(Records drawn from a dataset)
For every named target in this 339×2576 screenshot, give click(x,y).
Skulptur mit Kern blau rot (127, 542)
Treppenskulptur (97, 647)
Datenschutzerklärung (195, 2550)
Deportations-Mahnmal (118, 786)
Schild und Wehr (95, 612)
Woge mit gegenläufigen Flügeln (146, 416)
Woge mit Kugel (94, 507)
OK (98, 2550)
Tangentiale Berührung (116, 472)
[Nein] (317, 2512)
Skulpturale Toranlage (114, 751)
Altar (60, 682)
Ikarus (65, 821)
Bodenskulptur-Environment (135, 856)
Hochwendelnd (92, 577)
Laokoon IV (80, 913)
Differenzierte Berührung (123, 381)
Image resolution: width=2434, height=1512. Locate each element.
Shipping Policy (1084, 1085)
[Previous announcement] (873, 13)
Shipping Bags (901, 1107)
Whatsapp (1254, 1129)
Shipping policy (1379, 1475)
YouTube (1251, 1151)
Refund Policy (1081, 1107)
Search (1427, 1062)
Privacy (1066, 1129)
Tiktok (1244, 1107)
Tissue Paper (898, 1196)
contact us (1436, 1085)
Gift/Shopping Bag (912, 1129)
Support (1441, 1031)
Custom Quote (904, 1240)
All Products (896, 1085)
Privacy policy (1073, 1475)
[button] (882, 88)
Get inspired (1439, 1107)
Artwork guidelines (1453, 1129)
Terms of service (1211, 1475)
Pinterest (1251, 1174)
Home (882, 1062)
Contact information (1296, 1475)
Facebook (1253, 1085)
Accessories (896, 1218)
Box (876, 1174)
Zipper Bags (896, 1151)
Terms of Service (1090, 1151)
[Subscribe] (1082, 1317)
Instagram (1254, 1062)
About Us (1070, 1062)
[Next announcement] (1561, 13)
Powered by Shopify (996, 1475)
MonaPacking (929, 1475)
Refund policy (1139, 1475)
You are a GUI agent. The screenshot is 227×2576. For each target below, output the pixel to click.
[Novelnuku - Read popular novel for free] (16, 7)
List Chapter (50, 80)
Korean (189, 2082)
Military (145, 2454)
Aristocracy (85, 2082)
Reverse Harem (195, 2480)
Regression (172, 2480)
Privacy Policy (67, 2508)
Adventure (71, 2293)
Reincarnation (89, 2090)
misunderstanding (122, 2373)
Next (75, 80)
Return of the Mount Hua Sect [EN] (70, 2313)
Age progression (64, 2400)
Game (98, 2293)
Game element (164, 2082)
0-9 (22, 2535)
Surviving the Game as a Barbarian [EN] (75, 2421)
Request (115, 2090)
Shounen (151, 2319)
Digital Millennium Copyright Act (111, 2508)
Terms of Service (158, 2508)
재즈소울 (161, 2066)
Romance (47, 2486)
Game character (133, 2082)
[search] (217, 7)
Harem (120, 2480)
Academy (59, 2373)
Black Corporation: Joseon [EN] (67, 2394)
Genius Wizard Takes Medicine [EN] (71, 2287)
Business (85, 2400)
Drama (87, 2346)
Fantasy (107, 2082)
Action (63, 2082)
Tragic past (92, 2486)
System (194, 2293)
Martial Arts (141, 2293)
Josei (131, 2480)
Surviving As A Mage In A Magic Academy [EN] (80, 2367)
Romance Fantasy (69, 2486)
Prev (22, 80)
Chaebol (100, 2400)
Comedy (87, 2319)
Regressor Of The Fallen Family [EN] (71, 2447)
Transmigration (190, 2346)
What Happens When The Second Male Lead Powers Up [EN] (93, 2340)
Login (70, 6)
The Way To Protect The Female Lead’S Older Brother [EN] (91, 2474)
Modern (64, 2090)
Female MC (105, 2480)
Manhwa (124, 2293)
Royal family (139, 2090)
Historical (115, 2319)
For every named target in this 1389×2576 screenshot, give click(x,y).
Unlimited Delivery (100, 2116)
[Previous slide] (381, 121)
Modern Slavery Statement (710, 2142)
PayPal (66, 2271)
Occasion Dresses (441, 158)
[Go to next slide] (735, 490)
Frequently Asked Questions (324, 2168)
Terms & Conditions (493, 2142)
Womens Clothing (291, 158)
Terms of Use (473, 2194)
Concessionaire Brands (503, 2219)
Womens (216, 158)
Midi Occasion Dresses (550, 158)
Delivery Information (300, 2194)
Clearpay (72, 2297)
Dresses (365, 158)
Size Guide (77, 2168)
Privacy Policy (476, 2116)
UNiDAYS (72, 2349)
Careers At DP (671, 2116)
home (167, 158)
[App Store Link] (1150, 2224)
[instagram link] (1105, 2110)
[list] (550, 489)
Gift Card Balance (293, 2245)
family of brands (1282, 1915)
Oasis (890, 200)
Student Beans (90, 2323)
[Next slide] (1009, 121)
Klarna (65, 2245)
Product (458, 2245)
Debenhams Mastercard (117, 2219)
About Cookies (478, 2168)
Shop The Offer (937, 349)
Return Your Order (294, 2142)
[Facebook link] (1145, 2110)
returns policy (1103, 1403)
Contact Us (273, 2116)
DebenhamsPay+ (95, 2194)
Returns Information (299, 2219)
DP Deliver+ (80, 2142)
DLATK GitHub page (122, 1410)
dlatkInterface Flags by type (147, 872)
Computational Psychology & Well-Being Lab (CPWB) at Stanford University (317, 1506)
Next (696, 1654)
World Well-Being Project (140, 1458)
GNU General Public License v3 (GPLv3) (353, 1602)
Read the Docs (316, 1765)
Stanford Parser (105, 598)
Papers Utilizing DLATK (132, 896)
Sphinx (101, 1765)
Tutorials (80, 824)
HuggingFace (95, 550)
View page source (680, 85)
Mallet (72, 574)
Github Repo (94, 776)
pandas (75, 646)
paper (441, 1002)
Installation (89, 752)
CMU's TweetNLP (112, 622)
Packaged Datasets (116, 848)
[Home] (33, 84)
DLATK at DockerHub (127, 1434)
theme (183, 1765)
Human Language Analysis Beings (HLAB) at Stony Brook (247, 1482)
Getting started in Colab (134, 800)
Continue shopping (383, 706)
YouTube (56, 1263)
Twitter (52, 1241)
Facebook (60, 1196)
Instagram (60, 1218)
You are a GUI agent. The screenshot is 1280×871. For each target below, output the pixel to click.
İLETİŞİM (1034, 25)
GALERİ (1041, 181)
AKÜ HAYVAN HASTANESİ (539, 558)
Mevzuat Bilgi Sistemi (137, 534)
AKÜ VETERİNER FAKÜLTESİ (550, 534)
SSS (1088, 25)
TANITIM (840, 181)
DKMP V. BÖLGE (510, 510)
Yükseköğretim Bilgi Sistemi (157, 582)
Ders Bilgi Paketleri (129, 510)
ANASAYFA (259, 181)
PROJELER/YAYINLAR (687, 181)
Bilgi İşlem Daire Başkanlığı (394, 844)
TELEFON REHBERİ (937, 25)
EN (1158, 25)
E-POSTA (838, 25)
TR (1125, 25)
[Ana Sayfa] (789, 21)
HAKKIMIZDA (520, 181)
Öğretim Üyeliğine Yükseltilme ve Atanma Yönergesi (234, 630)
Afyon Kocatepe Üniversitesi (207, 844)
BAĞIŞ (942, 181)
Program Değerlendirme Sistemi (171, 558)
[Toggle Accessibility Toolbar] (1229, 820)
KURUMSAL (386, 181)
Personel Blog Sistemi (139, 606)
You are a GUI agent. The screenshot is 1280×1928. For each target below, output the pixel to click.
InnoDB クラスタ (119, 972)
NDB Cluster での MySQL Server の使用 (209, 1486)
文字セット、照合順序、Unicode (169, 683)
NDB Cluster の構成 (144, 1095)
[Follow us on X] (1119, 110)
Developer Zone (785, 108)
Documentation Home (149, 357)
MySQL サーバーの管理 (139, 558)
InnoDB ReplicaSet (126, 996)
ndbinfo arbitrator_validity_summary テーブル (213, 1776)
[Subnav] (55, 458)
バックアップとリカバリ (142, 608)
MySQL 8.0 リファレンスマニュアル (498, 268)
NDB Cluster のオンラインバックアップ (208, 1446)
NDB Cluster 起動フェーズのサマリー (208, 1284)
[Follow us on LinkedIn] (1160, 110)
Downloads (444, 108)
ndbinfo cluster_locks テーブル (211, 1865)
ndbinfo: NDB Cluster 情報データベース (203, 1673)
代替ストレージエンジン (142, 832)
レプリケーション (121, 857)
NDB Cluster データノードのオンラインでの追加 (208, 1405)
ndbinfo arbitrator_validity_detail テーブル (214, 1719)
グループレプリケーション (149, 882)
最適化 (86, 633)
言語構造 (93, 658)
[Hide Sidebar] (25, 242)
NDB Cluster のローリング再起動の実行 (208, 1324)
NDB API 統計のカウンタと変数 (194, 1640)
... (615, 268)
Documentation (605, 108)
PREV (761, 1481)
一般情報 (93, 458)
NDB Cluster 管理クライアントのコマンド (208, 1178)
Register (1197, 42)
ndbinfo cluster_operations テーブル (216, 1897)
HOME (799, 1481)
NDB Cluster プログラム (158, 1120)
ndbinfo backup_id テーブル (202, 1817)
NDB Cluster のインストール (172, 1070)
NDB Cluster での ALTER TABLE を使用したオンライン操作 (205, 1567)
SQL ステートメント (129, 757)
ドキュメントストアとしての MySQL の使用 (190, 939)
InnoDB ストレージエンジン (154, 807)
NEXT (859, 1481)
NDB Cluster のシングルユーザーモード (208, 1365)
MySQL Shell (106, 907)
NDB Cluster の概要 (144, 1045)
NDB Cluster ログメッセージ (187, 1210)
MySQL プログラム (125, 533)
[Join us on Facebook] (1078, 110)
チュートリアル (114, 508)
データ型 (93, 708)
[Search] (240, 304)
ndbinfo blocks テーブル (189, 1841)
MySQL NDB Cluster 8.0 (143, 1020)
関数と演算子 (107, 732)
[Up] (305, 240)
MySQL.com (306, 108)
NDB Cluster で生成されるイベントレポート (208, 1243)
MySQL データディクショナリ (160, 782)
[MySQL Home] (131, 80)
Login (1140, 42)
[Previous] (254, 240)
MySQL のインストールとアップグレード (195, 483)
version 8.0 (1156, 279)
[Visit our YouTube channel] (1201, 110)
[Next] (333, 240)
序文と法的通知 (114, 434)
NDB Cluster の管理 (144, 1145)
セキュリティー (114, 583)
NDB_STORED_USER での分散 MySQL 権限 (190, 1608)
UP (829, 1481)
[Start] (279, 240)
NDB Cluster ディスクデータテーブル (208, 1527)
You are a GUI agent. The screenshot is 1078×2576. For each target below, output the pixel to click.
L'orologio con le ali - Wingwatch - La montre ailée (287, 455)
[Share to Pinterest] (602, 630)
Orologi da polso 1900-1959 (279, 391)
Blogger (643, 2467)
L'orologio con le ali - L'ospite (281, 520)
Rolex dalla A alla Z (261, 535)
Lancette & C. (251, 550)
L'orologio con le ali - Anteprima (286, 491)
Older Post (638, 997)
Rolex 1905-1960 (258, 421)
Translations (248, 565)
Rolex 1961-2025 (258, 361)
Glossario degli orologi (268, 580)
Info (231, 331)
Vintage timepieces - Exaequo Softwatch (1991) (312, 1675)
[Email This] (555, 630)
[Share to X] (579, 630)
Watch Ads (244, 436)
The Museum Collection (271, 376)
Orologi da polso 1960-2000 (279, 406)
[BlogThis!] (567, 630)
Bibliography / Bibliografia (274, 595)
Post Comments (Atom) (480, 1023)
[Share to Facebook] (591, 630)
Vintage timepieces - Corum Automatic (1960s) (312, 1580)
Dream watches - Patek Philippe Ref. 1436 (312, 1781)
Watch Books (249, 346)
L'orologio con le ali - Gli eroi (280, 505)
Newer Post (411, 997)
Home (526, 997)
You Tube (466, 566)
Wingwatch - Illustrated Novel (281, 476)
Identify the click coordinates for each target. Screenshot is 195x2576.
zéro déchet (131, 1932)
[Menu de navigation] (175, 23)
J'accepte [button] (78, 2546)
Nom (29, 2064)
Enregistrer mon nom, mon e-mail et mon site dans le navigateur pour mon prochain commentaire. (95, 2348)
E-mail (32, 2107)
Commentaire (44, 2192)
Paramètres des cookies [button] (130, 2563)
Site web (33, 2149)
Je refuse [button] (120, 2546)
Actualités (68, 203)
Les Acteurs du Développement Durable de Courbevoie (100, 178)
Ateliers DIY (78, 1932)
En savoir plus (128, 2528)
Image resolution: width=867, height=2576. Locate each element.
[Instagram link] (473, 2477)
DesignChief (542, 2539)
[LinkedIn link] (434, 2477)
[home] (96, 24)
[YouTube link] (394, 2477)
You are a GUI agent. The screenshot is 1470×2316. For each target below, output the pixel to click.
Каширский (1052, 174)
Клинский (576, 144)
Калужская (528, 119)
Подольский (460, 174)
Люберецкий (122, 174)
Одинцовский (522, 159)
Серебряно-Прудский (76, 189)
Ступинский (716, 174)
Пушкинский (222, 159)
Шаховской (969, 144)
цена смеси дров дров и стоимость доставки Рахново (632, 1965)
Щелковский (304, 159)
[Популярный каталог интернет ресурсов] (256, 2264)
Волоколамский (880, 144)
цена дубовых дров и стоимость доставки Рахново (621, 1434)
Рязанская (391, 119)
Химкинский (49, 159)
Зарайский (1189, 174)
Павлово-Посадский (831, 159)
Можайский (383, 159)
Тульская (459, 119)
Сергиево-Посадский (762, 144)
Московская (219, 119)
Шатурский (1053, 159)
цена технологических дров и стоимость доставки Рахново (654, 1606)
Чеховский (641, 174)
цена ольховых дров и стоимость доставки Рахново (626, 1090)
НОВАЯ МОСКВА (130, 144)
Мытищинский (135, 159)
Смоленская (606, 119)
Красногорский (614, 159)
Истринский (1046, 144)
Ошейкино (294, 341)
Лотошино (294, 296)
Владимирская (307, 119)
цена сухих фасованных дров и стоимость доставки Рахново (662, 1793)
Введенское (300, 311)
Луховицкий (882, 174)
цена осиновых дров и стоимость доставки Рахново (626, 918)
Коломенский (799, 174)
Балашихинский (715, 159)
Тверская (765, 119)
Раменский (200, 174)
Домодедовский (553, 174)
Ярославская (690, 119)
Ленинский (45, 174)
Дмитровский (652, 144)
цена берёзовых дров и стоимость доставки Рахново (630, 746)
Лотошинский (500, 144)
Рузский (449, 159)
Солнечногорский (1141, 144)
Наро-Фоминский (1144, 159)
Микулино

What is being asked | All lines carrying the word "Academy" must be copied from the data above.

Answer to this exercise |
Academy (59, 2373)
Surviving As A Mage In A Magic Academy [EN] (80, 2367)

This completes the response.